Getting Started
nbcollection-ci is designed to be installed locally with python-pip or git. It provides a set of commands that will install and assist in managing CI/CD Pipelines. Only CirclCI is supported, however it’s still straight forward to add nbcollection-ci to Github Actions, Jenkins or another CI/CD solution.
This document covers what nbcollection-ci expects to see in a repository and associated pull request. Let’s start with an example project called nbcollection-demo. nbcollection-demo has all the moving parts of nbcollection-ci pull-request implemented. https://github.com/spacetelescope/nbcollection-demo/pull/2. It concludes with building a website by merging artifacts from CircleCI, which can than be commited into a Github Pages complient repository on Github.
How to install
$ pip install git+https://github.com/spacetelescope/nbcollection.git
How to manage a Pull Request
Pull Request 2 has all the elements you’d expect to see when running a build. The PR has nbcollection-ci installed, nbcollection-ci will be aware that it has been trigger inside a Pull Request and skip build processes and only fully build the “Pull Request” build in the CI Panel
Go ahead and open the “Details” link for “Pull Request” build in another tab to inspect the CircleCI Build logs for this specific pull request.
With these Build Logs, maintainers will be able to determine most if not all reasons for a failed build. With this short introduction to tools available. I’d like to introduce some of the technology implemented in nbcollection-ci that you, the maintainer might come across while using this tool.
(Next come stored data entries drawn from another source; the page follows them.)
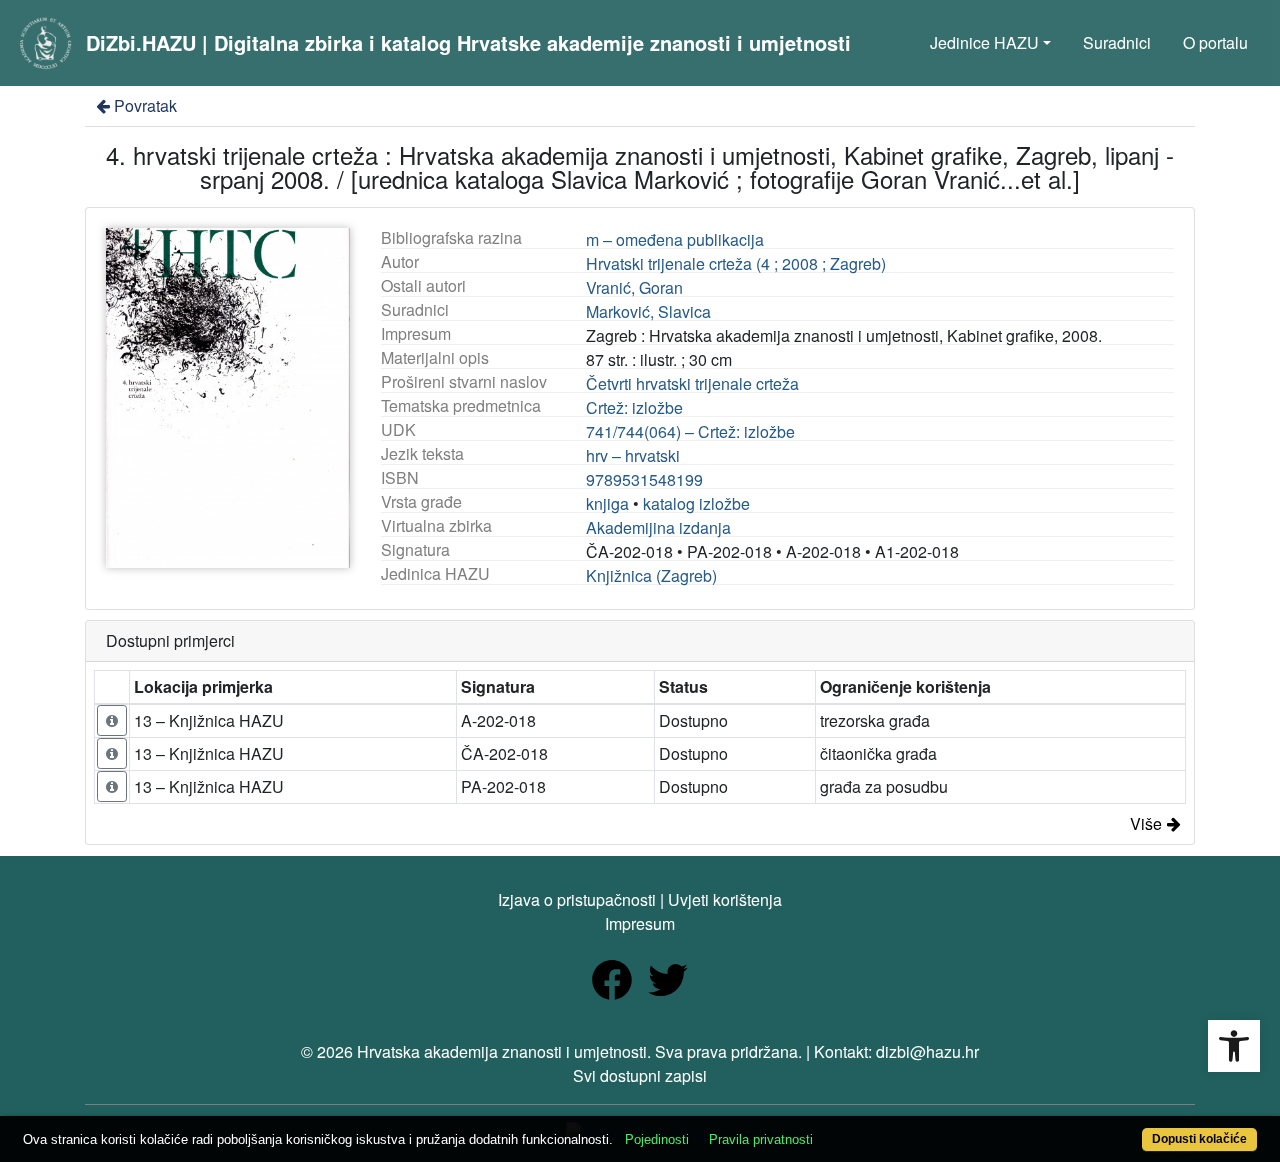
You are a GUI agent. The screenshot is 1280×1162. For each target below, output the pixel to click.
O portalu (1215, 42)
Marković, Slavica (648, 311)
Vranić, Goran (634, 287)
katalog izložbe (696, 503)
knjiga (607, 503)
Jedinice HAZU (984, 42)
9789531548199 (644, 479)
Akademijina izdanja (658, 527)
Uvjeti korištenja (725, 899)
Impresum (640, 923)
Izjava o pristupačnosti (577, 899)
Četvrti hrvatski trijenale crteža (692, 383)
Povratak (145, 105)
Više (1146, 823)
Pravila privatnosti (761, 1139)
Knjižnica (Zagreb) (651, 575)
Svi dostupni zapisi (640, 1075)
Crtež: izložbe (634, 407)
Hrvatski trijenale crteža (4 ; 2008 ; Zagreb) (736, 263)
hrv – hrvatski (633, 455)
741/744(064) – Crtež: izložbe (690, 431)
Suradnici (1117, 42)
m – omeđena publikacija (675, 239)
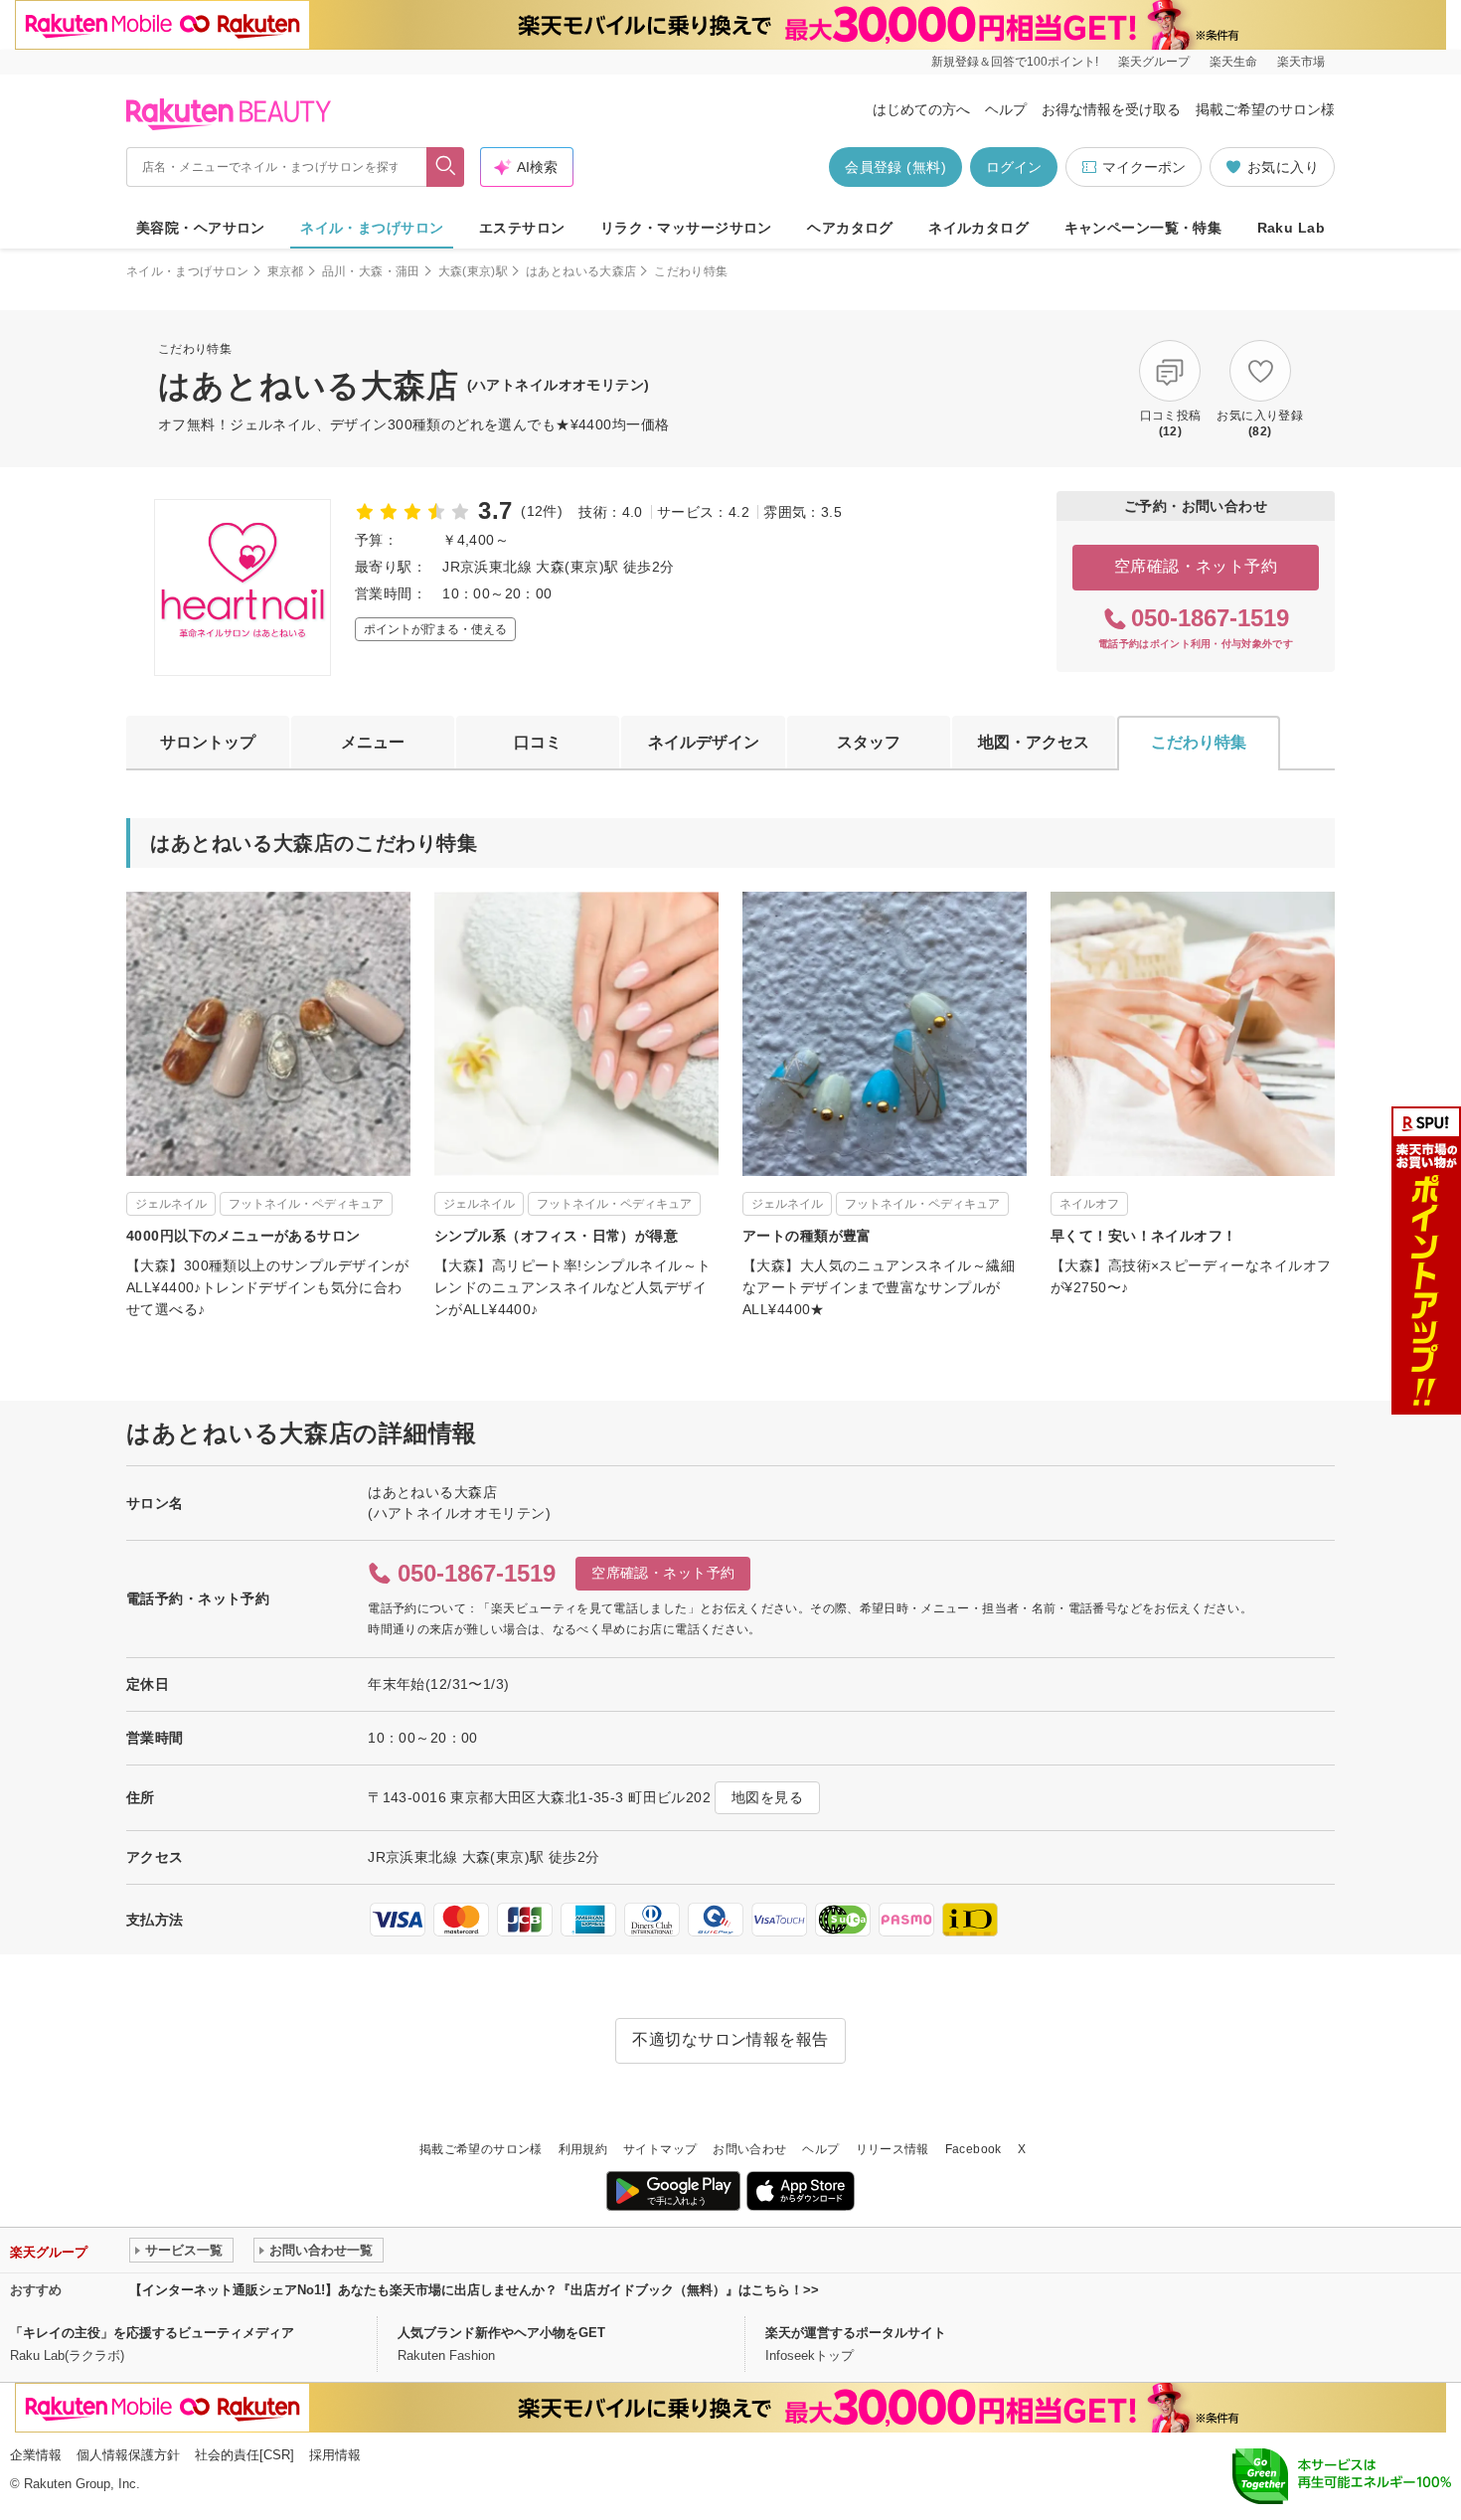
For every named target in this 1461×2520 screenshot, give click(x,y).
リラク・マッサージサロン (686, 228)
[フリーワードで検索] (445, 167)
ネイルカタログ (978, 228)
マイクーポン (1144, 167)
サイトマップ (660, 2149)
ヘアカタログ (850, 228)
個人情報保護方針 (128, 2454)
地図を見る (767, 1797)
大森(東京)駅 (473, 271)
nbcollection-ci is built following the methodology of Fail-Fast (https://en.wikipedia.org/wiki/Fail-fast) and be as verbose in logging as possible. The way this has been implemented in the build process is by creating specific build errors relative to context the error may exist within. For example, if a requirements.txt file is missing. nbcollection-ci will raise an error indicating that the file is missing.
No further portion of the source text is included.